European industry would also gain from imports of Brazil's sugarcane products. Ethanol is an important feedstock for the chemical industry and today the high tariffs on imported bioethanol puts the European bioindustry at a disadvantage. The same is true for sugar, which is a key raw material for the European food and drink industry, but also for the chemical sector.
So far the European sugar industry is rejecting any concessions to our sector, claiming the industry is highly subsidised. In particular, they confuse and miss-label the high economic efficiency, industrial integration and product diversification of Brazilian sugar mills as cross-subsidisation. But the truth is that the EU provides at least the double of the support we receive in Brazil.

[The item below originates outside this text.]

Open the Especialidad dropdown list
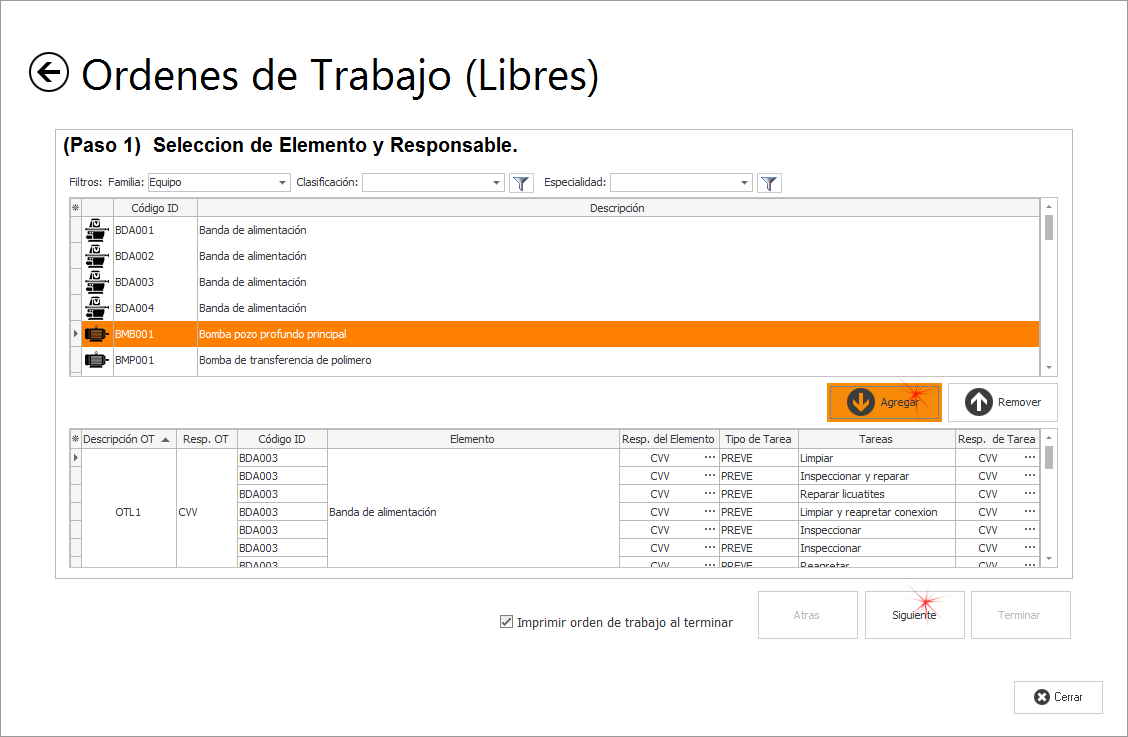 744,183
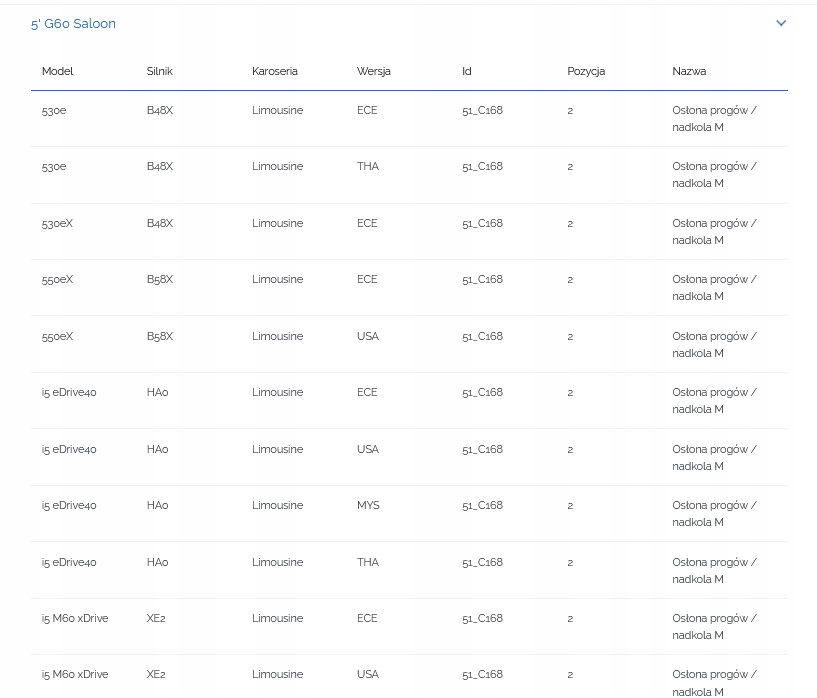
Task: Select the MYS version cell
Action: tap(368, 505)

Successful trade agreements require give and take, and Mercosur countries are prepared to grant important advantages to EU industries, more than they have ever offered before. If the EU really wants to increase its access to the major growth markets of Mercosur and reap the benefits of a close partnership in South America, it needs to also be open to concessions in the areas that are of critical importance for Brazil and other Mercosur countries. The EU cannot have its sugar-coated cake and eat it too.